« Concierto » de Santiago Lara et « Bipolar » de Belen Maya

Un martes rompiendo moldes

Casser les schémas, se démarquer vis à vis de ses prédécesseurs, il semble que ce soit le point commun entre la grenadine et le jerezano, cependant ils y arrivent avec plus ou moins de bonheur.

Belen Maya

© Sébastien Zambon / Festival Arte Flamenco

Il est indéniable que Santiago Lara est un excellent guitariste, son curriculum à lui seul le démontre. Après avoir eu la confiance du maestro Sanlucar, ses années d'accompagnateur auprès de son épouse Mercedes Ruiz lui ont permis de s'aguerrir au dur métier de tocaor pa'tras et ont sûrement attisé l'envie de donner la pleine mesure de son inspiration sans la contrainte de la struture du baile.

C'est bien là que le bât blesse. L’exercice du concert peut s'avérer lassant pour le public lorsqu'on assiste à un déluge de virtuosité,de recherche des limites tant harmoniques que rythmiques qui finissent par ne laisser qu'un goût de catalogue. La structure de ses morceaux est identique, que ce soit une farruca, une alegría, une granaína, une seguiriya, des fandangos ou les nombreuses bulerías. Il commence par vagues successives d'abord informelles et calmes, toujours dans les basses qui amènent progressivement à découvrir le palo, puis explore toutes les pistes en crescendo et finit parfois sur un retour serein du côté du bourdon.

Cependant son alegría dédiée à sa femme et à sa fille Pastora est un bijou de délicatesse, précieuse comme les dentelles des jeunes filles en fleurs, ses falsetas se déroulent sur un rythme proustien, tournant autour du thème, effleurant la mélodie originale en longues volutes scandées.

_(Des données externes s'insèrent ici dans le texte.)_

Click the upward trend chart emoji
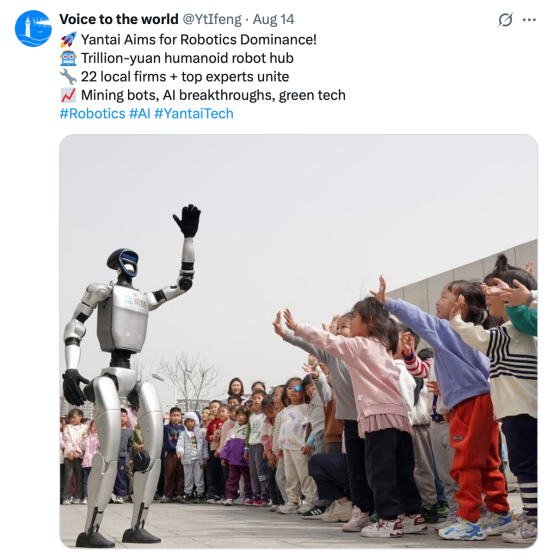[68, 95]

Après le chant de Londro l'aire de Cadiz reprendra ses droits. Malgré cela, Santiago Lara fait partie de ces guitaristes qui semblent enfermés dans leur bulle, triturant leurs sons jusqu'à leur propre extase, seuls au monde avec leur guitare. Parmi les spectateurs les tocaors ont adoré ses « plans géniaux » les autres ont globalement apprécié mais demandent plus de respiration et de variété, sans doute ces (petits) défauts de structure s'estomperont-ils avec le temps.


Le propos de Belen Maya clairement annoncé dans le titre « Bipolar » a immédiatement sauté aux yeux du public. Si jusqu'à présent la bailaora conjuguait inlassablement la tradition et la modernité émaillant ses danses de toutes les influences que sa curiosité artistique a distillé dans sa personnalité, elle proclame à présent sa double appartenance et présente le même style en deux temps bien distincts, Misses Belen commence la danse en costume moderne et Docteur Maya la reprend en tenue traditionnelle. On obtient ainsi une guajira en chemise de nuit, pieds nus, avec petite menée et bras en couronne, dans le plus pur style petit rat, sur bande son et métallophone suivie d'une leçon de bata de cola et de pericón comme la-bas et comme avant, entrecoupée de l'intervention d'un danseur autant bailaor que bailarin terminant ses taconeos impeccables par une grande fente à genoux digne des variations de Noureev dont la production n'a pas jugé nécessaire de donner le nom. C'est donc une Belen Maya dans tous ses états, au sourire mutin por guajira, épanouie por alegría, jouant de son costume vieillot avec sensualité por tangos, se donnant à fond dans les bulerias. Et c'est par une projection vidéo d'ébauche de portraits en superposition fugitivement reconnaissables accompagnée des voix mêlées des chanteurs anciens qu'elle rend hommage à ses maîtres avec tellement de subtilité et de force que l'émotion surgit en quelques secondes. Tarantos, seguiriyas, soleá la voix prodigieuse d'Ezequiel Benitez et la guitare de Juan Diego Mateos ramènent constamment le propos vers el Arte et les sons du dj Miguel Marín tirent vers le contemporain. Le public en sort écartelé et dans l'ensemble heureux, même si certains ont encore du mal avec les braceos robotiques et les variations autour d'une chaise. Droite dans ses bottes Belen Maya continue son chemin d'ouverture et d'exploration, avide de nouveautés et bien ancrée dans son héritage. Une véritable artiste en somme.